Jaka jest obecnie powszechna opinia na temat systemów typu LXC i RHEL?
Osobiście uważam, że obecna konfiguracja trochę mi brakuje. LXC wydaje się bardziej na czele - z pewnością bardziej utrzymany.
Jak je wdrażasz?
Jeśli chodzi o oferowanie go jako opcji wirtualizacji, nie jestem. Brakuje mi obecnej konfiguracji technologicznej.
- Brak przestrzeni nazw użytkownika.
- Niektóre punkty montowania nie rozpoznają przestrzeni nazw (cgroups, selinux)
- Wartości w / proc są wprowadzającymi w błąd globaliami systemowymi, które nie uwzględniają partycjonowania zasobów w przestrzeniach nazw.
- Przerwy w audycie.
Uważam jednak, że to naprawdę miłe narzędzie do ograniczania poziomu aplikacji. Używamy przestrzeni nazw i cgroups bezpośrednio do przechowywania zasobów sieciowych i IPC dla niektórych aplikacji internetowych uruchamianych przez użytkowników. Zapewniamy własny interfejs do jego kontroli. W RHEL7 rozważam przeniesienie tej funkcji do libvirt-lxc
nowszych wersji libvirt
obsługi koncepcji list ACL użytkowników.
Jeśli chodzi o wirtualizację w postaci w pełni zainicjowanego systemu, czekam na zapoznanie się z tym, co jest oferowane w RHEL7, ale szczerze mówiąc, czuję, że możemy zobaczyć wystarczająco dobre rozwiązanie, gdy będziemy w późniejszym mniejszym wydaniu RHEL7, a następnie być może tylko w stanie podglądu technologii.

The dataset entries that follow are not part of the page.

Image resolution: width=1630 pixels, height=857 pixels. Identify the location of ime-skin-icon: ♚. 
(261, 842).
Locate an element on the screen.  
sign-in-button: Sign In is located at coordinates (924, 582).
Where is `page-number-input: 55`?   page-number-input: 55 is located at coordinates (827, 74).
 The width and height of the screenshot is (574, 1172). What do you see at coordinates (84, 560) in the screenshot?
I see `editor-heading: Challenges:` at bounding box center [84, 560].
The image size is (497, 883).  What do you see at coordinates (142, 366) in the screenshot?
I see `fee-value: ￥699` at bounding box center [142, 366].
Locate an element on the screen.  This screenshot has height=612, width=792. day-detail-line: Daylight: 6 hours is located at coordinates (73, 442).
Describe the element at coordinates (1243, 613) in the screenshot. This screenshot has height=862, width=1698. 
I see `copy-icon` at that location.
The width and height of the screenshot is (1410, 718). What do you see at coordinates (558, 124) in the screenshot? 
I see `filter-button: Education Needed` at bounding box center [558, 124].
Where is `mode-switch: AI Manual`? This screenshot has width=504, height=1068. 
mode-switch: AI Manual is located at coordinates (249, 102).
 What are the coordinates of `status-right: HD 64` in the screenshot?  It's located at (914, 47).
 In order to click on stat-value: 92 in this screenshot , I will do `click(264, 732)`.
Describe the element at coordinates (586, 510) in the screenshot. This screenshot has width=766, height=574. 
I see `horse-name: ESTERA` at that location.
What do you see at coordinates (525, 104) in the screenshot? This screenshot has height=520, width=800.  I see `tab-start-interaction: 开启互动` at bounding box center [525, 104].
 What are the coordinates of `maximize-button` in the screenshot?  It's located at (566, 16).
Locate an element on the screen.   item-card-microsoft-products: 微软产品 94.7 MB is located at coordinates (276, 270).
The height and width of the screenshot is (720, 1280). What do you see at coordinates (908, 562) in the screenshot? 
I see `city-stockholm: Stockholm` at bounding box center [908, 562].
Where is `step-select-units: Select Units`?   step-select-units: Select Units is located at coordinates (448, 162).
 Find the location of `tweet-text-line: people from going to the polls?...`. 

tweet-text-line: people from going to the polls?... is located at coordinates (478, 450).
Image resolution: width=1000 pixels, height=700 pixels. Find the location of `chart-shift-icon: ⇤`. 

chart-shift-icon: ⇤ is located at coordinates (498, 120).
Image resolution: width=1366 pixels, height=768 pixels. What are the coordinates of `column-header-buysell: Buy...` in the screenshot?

Miej oko na systemd-nspawn
coś, co mówi mi w ciągu najbliższych 18 miesięcy, a może to zajmie jego miejsce, jest to najlepsze narzędzie do przeprowadzenia w pełni wirtualizacji zawartej w systemie Linux, czy to dzięki temu, że autorzy systemowi wyjaśniają, że nie jest teraz bezpieczny! I nie byłby zaskoczony, gdy libvirt
krople libvirt-lxc
ostatecznie i tak oferuje owijkę wokół systemd-nspawn
plasterki Systemd zdefiniowane.
Ponadto, należy zachować ostrożność, ponieważ w ciągu ostatnich 6 miesięcy dużo mówi się o ponownym wdrażaniu cgroups jako interfejsu programisty jądra, a nie interfejsu systemu plików (być może przy użyciu netlink lub czegoś takiego, nie sprawdzono), więc systemd powinien być bardzo gorący na ogonie bardzo szybko.
Czy są jakieś zalety jednego podejścia w porównaniu do drugiego?
Myślę, że opcja LXC (nie libvirt-lxc) jest lepiej utrzymana. Po odczytaniu libvirt-lxc
kodu źródłowego czuje się, że się spieszy. Tradycyjny LXC z pewnością ma nowsze funkcje, które zostały lepiej przetestowane. Oba wymagają pewnego stopnia kompatybilności z uruchomionym w nich systemem init, ale podejrzewam, że LXC będzie nieco bardziej „pod klucz” niż libvirt-lxc
opcja, szczególnie jeśli chodzi o uruchomienie w nich dystrybucji.
Czy mogą one współistnieć?
Jasne, pamiętaj, że dla wszystkich celów i celów, oba robią to samo. Organizowanie przestrzeni nazw, grup grup i punktów montowania. Wszystkimi prymitywami zajmuje się samo jądro. Obie lxc
implementacje oferują po prostu mechanizm współpracy z dostępnymi opcjami jądra.